On the 19th of November 2012 a double tax treaty and protocol have been signed between Cyprus and Portugal. The signing of the tax treaty together with the removal of Cyprus from the Portuguese “black list” (in November 2011) of jurisdictions with privileged tax regimes is expected to encourage investments between the two countries and will effectively reduce Portuguese withholding taxes.
The treaty will enter into force 30 days after the completion of the procedure through which the parties exchange notification of ratification and shall take effect on the 1st January following such date.
Below are some of the most important provisions of the treaty:
• It applies to personal income tax as well as corporate income tax for both States. Furthermore, in the case of Portugal, the treaty applies to surtaxes on corporate income, whilst in the case of Cyprus the treaty applies to Special Defence Contribution and Capital Gains Tax.
• The withholding tax rate on dividends, interest and royalties provided for by the treaty is 10%.
• The sale of shares in property rich companies may be taxed in the State in which the property is located.

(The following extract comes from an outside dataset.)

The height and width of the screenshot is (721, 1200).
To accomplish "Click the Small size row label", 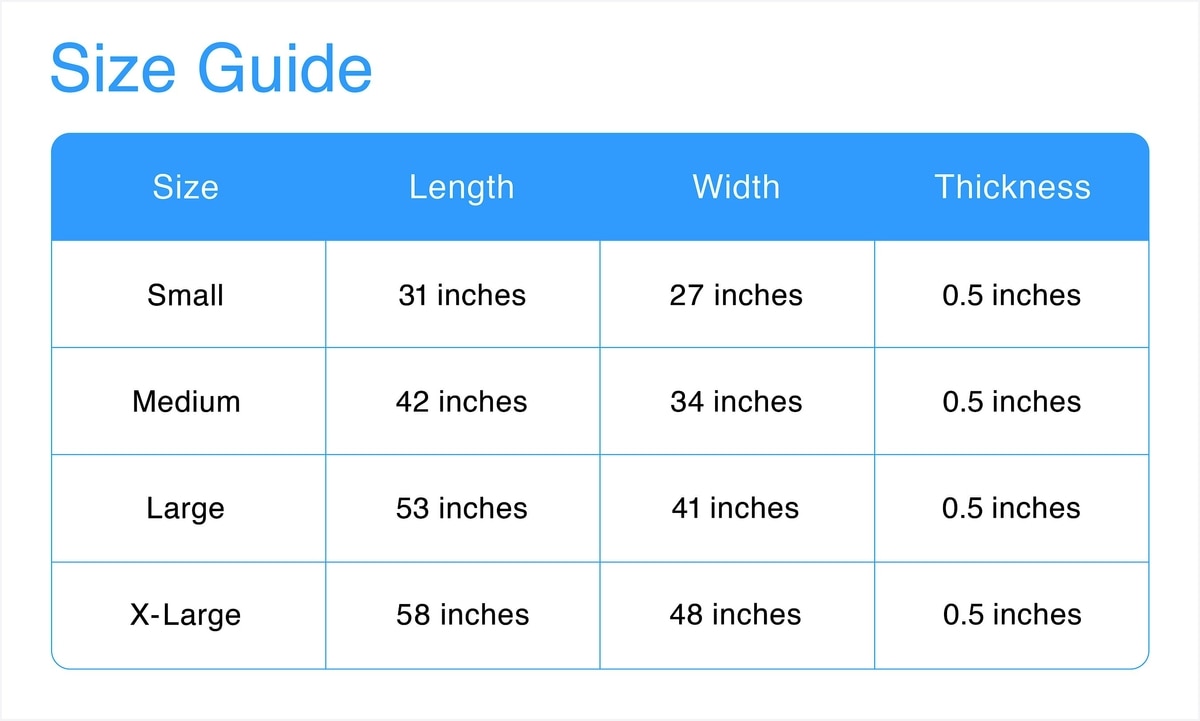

• The withholding tax rates can be reduced to 0% under the provisions of domestic Portuguese tax legislation interposed as a result of the relevant EU directives. Under Cypriot legislation there is no withholding tax on dividends and interest paid to non-residents and where withholding tax on royalties applies, if rights are used in Cyprus, such withholding tax can be reduced to 0% under the EU Interest and Royalties Directive.